I've been pretty busy between crunch at work and prep for my Midnight ACKS game, but there have been a number of really good posts that came up on my radar this week.
First off, Koewn's analysis of ACKS' stealth mechanics is fantastic. I was considering (am still considering, actually) an ACKS assassin that trades plate for something else, and this has reasonably convinced me that they don't need Naturally Stealthy (-1 to enemy surprise rolls) to be effective at sneaking at low levels. Honestly, reading his analysis, I'm pretty convinced that ACKS' stealth system is fine and we've just been Doing It Wrong; I actually kind of like that a 1st level thief is ~18% more likely to surprise a target than a common man. As Koewn points out, this is about on par with the incremental improvement in combat ability that fighters get, with a 1st-level fighter being better but not massively better than a common man. The question remains, though: what to give assassins? I'm thinking Poison Use (some combination of bonus to saves against poison, bonus to proficiency throws to produce poisons, no chance to poison self when using poison), but I haven't set on anything yet.
Second, Trilemma has a pair of solid posts on knowlege and preparation and DM-player bandwidth. The first is a good statement of the general philosophy behind his prior (excellent) posts on useful dungeon description and monstrous effects on terrain, as well as explaining the importance of intel in old-school gaming, the prevalence of monsters with crazy immunities, and (indirectly) why vancian casting was awesome. In a way, it explains a lot of the mechanical oddities of the Old School that fell by the wayside as cultural, playstyle elements of the Old School (which made those mechanical elements sensible) faded due to dilution, and in identifying those cultural elements provides a path forwards/backwards, depending on how you look at it.

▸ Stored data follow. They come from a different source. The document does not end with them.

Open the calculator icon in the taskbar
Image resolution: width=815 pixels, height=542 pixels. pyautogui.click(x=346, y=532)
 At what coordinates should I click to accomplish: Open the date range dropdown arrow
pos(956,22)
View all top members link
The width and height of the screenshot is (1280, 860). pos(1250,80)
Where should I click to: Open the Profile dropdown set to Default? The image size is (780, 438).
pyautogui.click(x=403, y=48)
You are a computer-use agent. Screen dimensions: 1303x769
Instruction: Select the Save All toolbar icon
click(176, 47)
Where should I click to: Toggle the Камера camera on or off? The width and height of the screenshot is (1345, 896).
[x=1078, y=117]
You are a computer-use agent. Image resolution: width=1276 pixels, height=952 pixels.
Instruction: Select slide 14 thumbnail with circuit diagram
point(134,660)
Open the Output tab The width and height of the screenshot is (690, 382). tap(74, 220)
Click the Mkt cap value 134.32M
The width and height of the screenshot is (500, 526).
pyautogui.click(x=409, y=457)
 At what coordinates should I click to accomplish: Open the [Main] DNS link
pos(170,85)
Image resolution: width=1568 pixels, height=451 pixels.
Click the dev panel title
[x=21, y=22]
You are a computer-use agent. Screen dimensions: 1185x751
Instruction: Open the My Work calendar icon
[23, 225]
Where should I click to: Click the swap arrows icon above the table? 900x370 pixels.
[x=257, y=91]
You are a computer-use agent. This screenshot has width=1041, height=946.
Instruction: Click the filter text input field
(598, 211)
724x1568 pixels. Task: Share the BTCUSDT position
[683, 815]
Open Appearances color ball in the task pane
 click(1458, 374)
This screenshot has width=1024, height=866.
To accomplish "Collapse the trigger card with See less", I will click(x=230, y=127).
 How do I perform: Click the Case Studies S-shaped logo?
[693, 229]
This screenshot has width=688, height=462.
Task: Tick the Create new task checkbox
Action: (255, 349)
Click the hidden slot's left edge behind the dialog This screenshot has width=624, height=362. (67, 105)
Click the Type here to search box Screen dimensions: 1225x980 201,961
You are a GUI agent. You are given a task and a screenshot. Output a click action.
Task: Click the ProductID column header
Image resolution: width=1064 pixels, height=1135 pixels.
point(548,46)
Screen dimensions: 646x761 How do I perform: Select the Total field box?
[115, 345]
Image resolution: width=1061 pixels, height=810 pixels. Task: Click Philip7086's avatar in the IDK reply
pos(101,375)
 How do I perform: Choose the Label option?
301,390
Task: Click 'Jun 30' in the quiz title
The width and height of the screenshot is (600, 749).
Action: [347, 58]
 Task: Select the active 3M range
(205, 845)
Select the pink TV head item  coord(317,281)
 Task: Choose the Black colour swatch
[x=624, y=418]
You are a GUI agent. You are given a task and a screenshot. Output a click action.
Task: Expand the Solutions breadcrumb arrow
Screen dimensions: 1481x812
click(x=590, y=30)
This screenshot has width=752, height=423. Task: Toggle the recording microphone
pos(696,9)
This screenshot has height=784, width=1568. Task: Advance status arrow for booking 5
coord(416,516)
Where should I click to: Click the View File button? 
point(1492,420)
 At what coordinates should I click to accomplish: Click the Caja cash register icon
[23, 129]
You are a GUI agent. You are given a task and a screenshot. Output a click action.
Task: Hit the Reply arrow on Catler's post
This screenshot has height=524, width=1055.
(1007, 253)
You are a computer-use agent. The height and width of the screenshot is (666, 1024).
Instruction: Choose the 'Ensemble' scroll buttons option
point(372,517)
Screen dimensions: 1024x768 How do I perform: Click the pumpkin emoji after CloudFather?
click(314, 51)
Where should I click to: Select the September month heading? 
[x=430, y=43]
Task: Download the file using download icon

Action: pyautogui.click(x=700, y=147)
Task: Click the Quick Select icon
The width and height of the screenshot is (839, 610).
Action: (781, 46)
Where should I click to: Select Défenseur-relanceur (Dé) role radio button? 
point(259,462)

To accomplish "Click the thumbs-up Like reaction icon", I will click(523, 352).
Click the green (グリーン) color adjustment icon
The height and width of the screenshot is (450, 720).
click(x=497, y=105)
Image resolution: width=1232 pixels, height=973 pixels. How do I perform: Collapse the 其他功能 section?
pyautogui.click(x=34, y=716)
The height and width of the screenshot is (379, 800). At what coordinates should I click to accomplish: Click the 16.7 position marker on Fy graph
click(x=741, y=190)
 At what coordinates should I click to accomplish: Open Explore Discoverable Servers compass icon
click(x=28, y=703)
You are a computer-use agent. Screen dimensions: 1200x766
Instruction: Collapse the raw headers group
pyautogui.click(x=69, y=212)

Trilemma's second post, on bandwidth, is particularly relevant to me at the moment, as I am engaged in world creation and trying to get data to my players. It's also somewhat interesting because "the bandwidth problem" was something parts of my group have been talking about for years, but never thought to write down. I have the good fortune of having a player this campaign who really likes lore (at one point he explicitly asked me for more lore, and I was taken aback; not a problem I've ever had before!), but my approach is still mostly a combination of a (written lore), c (no lore), and d (players propose reasonable lore). Some but not many things are fixed (written lore), many things that aren't relevant to the game just don't exist (no lore), and if my players propose something that makes sense, it's on me to either find a good a reason it isn't true, or to adopt it. I imagine this is probably true of most campaigns, that they follow hybrid approaches. Still, interesting stuff to think about.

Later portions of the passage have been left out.